このうち、体験学習に参加する児童生徒は延べ5000人を超える見通し。7月には秋田県大館市立桂城小学校をデフバスケットボール男子日本代表でチームリーダーを務める石川友正氏が訪れ、子どもたちとデフバスケをプレーした。
■ 大会認知度アップ
こうした取り組みが奏功し、デフリンピックの認知度は着実に上昇する。日本財団パラスポーツサポートセンターが7月に公表した調査では、4年前に16・3%だった認知度は38・4%に。また、競技会場などで活動する大会ボランティアには応募が殺到。3000人の募集枠に対して1万8903人が集まり、3500人が当選となった。
■ 公明、成功へ一貫して支援
デフリンピックに関して公明党は、東京への招致をはじめ、大会の成功に向けた支援を一貫して実施。
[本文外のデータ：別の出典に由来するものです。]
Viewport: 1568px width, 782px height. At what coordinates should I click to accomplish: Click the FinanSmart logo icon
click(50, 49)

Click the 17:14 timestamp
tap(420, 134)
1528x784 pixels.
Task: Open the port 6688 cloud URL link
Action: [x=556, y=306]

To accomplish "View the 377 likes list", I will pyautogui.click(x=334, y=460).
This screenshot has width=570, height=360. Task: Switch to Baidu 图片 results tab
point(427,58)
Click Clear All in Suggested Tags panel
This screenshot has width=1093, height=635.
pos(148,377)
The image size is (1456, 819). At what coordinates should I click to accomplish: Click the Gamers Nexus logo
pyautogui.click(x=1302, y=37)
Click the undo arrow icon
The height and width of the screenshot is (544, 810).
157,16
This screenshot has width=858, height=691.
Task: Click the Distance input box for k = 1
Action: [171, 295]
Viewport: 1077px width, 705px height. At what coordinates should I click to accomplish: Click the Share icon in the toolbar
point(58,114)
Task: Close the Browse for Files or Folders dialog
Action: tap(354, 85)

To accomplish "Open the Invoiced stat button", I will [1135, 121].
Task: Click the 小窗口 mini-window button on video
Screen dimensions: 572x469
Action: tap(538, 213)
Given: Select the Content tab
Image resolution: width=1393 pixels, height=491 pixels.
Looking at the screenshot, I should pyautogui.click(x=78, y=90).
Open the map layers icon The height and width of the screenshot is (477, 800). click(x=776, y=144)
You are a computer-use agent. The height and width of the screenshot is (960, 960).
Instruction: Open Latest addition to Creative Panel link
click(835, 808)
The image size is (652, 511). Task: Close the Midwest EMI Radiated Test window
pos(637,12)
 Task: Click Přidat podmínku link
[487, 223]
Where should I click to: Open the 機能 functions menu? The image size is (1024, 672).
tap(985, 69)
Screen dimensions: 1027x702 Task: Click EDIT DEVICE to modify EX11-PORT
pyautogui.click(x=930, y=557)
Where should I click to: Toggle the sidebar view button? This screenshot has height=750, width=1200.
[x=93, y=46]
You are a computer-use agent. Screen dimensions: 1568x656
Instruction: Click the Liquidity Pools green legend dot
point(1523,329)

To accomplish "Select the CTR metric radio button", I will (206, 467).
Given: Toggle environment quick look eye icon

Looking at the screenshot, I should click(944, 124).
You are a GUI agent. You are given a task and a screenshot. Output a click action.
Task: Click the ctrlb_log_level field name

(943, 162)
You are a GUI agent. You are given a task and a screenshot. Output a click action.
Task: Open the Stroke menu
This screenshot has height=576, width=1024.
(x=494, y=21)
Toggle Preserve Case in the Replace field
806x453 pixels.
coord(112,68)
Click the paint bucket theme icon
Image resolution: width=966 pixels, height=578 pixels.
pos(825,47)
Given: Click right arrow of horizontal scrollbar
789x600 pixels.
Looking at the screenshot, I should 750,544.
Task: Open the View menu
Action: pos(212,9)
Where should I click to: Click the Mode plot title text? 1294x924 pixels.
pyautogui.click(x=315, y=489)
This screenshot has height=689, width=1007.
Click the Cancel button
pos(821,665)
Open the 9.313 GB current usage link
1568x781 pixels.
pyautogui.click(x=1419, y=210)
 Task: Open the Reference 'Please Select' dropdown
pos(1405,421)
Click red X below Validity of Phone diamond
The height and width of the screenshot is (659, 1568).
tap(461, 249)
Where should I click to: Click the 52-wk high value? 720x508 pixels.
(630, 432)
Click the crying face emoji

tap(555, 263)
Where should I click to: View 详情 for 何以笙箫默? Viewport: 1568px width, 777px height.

今年6月には、手話施策推進法(議員立法) の成立をリードした。
全国キャラバン活動についても、浮島智子衆院議員が全日本ろうあ連盟などの要請を受け、2024年度補正予算で活動費を計上するよう政府へ訴え、実現。浮島氏は「東京デフリンピックを契機に、障がいの有無にかかわらず誰もが自分らしく活躍できる共生社会の構築を進めたい」と述べる。
■ デフリンピック運営委員会・久松三二委員長/サインエールで盛り上がろう
私が子どもの頃は、アスリートとして優れた能力があっても、耳がきこえないという理由で活躍の場が与えられない時代だった。どんなに重い障がいがあっても、子どもたちが夢を持つことができる社会をつくりたい。そして、情報・コミュニケーションのバリアフリー化を進めたい。こうした願いを実現する大きな一歩にしていくのが、今回の東京デフリンピックだ。
この意義を、東京だけでなく全国津々浦々へと浸透させたいという思いに公明党は応えてくれている。全国キャラバンの実現を力強く推進し、さらに、全国の議員ネットワークを生かして、各現場での開催を応援してくれている。本当に感謝したい。
デフリンピックの競技会場は入場券不要で無料観戦できる。また、会場へ行けない人には、ライブ配信も用意されている。きこえる人も、きこえない人も一緒になって、サインエールで盛り上がってもらえれるとうれしい。そして、選手一人一人が自らの限界に挑戦し、それを乗り越えていく姿を見てほしい。